July 30, 2023

tVerticaOutput – Docs for ESB 7.x

tVerticaOutput

Inserts, updates, deletes, or copies data from an incoming flow into a Vertica
database table.

tVerticaOutput Standard properties

These properties are used to configure tVerticaOutput running
in the Standard Job framework.

The Standard
tVerticaOutput component belongs to the Databases family.

The component in this framework is available in all Talend
products
.

Note: This component is a specific version of a dynamic database
connector. The properties related to database settings vary depending on your database
type selection. For more information about dynamic database connectors, see Dynamic database components.

Basic settings

Database

Select a type of database from the list and click
Apply.

Property Type

Select the way the connection details
will be set.

  • Built-In: The connection details will be set
    locally for this component. You need to specify the values for all
    related connection properties manually.

  • Repository: The connection details stored
    centrally in Repository > Metadata will be reused by this component. You need to click
    the […] button next to it and in the pop-up
    Repository Content dialog box, select the
    connection details to be reused, and all related connection
    properties will be automatically filled in.

tVerticaOutput_1.png

Click the icon to open a database connection wizard and store the database connection
parameters you set in the component.

For more information about setting up and storing database connection parameters, see
Talend Studio
User Guide.

DB Version

Select the version of the database.

Use an existing connection

Select this check box and in the Component List click the relevant connection component to
reuse the connection details you already defined.

When a Job contains the parent Job and the child Job, if you need to
share an existing connection between the two levels, for example, to share the
connection created by the parent Job with the child Job, you have to:

  1. In the parent level, register the database connection to be shared
    in the Basic settings view of the connection
    component which creates that very database connection.
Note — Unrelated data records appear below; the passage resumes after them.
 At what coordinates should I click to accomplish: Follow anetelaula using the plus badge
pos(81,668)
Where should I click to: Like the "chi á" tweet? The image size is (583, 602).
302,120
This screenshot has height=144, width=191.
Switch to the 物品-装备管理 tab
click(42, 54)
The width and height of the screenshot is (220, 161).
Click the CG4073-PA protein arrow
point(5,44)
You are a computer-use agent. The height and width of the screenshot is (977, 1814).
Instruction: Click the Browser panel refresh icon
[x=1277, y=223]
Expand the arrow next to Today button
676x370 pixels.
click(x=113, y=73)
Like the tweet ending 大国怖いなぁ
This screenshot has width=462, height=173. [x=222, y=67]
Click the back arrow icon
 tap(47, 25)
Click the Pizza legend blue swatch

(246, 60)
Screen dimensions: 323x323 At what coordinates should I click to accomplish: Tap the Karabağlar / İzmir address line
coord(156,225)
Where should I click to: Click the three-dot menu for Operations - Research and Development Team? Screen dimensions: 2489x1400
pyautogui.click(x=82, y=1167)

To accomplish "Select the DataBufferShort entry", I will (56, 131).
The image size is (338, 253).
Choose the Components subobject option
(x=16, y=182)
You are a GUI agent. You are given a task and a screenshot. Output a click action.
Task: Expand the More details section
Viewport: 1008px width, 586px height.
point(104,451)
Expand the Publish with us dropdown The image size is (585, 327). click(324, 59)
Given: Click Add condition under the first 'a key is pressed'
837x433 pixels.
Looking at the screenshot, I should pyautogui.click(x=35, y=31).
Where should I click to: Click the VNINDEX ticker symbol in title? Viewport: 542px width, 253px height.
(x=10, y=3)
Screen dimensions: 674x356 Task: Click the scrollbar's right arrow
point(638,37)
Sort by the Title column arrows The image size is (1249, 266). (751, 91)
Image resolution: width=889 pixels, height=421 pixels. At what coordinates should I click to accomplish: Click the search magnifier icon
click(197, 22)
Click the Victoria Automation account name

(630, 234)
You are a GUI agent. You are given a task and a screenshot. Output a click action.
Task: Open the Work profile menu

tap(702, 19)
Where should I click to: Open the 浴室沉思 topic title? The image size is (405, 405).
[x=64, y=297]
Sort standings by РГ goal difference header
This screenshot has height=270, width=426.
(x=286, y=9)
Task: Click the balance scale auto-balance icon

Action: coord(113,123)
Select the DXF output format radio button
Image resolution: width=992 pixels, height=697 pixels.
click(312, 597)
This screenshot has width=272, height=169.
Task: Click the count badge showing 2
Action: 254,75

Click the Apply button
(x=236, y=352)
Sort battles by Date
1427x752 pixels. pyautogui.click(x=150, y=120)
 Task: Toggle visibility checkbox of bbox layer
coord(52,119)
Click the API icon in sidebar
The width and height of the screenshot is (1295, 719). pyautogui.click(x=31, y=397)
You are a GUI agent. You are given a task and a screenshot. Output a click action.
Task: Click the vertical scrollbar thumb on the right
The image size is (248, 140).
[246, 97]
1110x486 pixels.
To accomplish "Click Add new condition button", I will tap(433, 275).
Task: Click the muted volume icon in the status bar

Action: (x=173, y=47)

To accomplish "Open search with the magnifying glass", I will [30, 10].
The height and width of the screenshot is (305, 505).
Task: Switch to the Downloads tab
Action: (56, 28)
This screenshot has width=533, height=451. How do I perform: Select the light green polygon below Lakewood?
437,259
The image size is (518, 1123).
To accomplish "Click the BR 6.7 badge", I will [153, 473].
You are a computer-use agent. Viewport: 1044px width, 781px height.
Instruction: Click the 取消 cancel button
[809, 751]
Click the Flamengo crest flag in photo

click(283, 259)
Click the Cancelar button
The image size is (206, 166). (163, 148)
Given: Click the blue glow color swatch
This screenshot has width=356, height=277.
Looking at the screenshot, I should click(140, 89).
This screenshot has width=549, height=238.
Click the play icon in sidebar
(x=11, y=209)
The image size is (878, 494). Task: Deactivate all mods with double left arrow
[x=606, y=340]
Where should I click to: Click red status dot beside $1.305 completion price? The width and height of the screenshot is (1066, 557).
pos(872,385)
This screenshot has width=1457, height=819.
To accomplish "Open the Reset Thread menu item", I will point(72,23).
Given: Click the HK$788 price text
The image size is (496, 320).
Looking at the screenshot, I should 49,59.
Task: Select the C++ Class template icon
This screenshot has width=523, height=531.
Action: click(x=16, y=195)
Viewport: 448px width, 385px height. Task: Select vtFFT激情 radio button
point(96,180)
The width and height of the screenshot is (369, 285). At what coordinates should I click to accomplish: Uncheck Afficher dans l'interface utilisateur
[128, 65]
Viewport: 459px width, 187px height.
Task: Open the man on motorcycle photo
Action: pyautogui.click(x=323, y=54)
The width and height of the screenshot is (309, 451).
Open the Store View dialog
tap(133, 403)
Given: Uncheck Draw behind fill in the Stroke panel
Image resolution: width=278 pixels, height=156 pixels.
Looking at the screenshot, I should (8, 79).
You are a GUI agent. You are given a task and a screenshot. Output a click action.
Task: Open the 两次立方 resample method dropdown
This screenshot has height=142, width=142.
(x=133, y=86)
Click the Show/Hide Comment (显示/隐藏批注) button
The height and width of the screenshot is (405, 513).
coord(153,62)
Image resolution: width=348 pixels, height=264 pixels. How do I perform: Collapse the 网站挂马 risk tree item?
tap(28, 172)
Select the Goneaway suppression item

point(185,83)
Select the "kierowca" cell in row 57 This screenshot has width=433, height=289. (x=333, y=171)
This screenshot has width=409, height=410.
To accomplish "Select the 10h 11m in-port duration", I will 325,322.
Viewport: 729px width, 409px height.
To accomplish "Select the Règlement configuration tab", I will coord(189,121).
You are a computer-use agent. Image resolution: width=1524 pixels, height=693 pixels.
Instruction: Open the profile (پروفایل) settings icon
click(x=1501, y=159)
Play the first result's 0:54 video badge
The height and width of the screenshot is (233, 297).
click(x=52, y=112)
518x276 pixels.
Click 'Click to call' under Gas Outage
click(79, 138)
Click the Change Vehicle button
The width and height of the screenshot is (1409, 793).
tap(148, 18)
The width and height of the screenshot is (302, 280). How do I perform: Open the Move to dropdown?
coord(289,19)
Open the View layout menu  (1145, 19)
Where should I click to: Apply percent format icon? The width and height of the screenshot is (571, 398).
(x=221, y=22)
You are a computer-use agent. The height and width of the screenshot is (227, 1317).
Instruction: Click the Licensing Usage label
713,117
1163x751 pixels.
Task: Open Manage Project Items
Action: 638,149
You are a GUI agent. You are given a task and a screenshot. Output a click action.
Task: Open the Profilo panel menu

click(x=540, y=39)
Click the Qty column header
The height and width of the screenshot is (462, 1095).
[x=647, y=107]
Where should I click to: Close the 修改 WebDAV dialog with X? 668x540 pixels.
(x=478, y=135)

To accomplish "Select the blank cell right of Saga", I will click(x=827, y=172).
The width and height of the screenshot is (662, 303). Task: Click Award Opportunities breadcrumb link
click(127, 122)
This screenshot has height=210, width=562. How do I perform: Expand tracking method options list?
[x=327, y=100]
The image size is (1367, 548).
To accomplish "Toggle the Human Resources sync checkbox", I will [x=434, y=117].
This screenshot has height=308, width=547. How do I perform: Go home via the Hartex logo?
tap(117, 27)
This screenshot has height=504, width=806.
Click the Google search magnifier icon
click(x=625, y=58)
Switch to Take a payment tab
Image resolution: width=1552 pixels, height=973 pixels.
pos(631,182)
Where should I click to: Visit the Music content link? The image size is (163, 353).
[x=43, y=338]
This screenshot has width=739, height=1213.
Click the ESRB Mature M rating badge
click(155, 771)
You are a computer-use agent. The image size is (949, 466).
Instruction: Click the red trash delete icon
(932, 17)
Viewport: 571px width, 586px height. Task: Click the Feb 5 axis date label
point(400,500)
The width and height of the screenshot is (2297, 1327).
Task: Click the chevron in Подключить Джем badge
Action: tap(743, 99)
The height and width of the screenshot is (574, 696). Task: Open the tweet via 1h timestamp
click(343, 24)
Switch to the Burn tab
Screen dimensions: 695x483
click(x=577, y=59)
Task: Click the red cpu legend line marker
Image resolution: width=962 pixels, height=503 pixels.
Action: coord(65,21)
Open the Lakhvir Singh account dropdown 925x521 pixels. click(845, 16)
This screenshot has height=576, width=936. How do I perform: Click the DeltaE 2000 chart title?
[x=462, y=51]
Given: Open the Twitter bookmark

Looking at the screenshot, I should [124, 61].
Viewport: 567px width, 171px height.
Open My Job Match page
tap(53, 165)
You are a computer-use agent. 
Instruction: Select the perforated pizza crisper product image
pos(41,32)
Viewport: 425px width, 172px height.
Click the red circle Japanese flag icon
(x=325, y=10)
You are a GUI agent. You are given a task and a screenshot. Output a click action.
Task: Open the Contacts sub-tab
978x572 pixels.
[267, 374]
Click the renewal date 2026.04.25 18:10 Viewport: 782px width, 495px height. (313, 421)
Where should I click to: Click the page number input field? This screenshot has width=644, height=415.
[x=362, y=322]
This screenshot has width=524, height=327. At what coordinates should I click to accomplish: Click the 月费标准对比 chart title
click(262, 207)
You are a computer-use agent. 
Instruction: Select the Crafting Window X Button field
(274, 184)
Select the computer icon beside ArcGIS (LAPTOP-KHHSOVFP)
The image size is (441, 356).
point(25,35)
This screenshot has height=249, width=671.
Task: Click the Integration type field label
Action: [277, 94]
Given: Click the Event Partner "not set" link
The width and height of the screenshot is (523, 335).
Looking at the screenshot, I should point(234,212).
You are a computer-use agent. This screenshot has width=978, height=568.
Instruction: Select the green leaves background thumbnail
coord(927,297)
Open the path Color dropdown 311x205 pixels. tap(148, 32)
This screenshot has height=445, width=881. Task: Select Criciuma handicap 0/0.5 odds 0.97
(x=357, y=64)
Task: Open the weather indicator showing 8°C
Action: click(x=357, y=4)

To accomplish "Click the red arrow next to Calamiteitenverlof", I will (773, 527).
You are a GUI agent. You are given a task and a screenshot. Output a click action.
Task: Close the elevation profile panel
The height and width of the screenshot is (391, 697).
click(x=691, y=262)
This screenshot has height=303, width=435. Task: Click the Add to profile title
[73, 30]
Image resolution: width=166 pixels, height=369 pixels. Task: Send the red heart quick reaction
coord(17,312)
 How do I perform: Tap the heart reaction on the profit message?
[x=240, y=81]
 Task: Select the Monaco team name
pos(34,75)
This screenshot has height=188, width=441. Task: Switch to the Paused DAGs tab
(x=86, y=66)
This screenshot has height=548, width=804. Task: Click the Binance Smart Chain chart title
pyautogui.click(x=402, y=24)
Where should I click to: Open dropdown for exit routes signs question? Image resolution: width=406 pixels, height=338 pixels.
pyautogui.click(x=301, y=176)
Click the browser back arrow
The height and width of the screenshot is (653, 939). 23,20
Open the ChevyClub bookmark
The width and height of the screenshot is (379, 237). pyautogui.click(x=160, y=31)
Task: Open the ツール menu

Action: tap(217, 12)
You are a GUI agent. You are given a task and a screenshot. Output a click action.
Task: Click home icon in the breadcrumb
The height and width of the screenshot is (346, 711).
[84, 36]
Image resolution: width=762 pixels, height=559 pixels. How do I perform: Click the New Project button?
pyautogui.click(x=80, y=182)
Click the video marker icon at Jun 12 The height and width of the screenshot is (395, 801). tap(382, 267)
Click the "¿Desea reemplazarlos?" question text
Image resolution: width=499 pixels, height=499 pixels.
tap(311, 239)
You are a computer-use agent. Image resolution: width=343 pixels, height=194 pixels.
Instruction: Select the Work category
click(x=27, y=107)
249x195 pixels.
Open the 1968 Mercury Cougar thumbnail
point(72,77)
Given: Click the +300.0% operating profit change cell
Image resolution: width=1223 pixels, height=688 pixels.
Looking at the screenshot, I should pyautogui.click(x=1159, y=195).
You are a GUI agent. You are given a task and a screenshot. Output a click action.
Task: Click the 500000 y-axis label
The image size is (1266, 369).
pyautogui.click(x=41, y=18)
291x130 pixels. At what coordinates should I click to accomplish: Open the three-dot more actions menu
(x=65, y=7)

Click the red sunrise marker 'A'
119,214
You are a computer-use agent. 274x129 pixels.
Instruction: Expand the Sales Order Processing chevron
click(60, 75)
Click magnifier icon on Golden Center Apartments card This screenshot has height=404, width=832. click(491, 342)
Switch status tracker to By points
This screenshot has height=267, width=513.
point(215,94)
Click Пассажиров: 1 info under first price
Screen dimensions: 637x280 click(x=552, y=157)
  2. In the child level, use a dedicated connection component to read
    that registered database connection.

For an example about how to share a database connection across Job
levels, see

Talend Studio
User Guide
.

Host

The IP address or hostname of the database.

Port

The listening port number of the database.

Database

The name of the database.

Schema

The schema of the database.

Username and Password

The database user authentication data.

To enter the password, click the […] button next to the
password field, and then in the pop-up dialog box enter the password between double quotes
and click OK to save the settings.

Table

The name of the table into
which data will be written.

Action on table

Select an operation to be performed on the table defined.

  • Default: No operation is carried out.

  • Drop and create table: The table is removed
    and created again.

  • Create table: The table does not exist and
    gets created.

  • Create table if does not exist: The table is
    created if it does not exist.

  • Drop table if exist and create: The table is
    removed if it already exists and created again.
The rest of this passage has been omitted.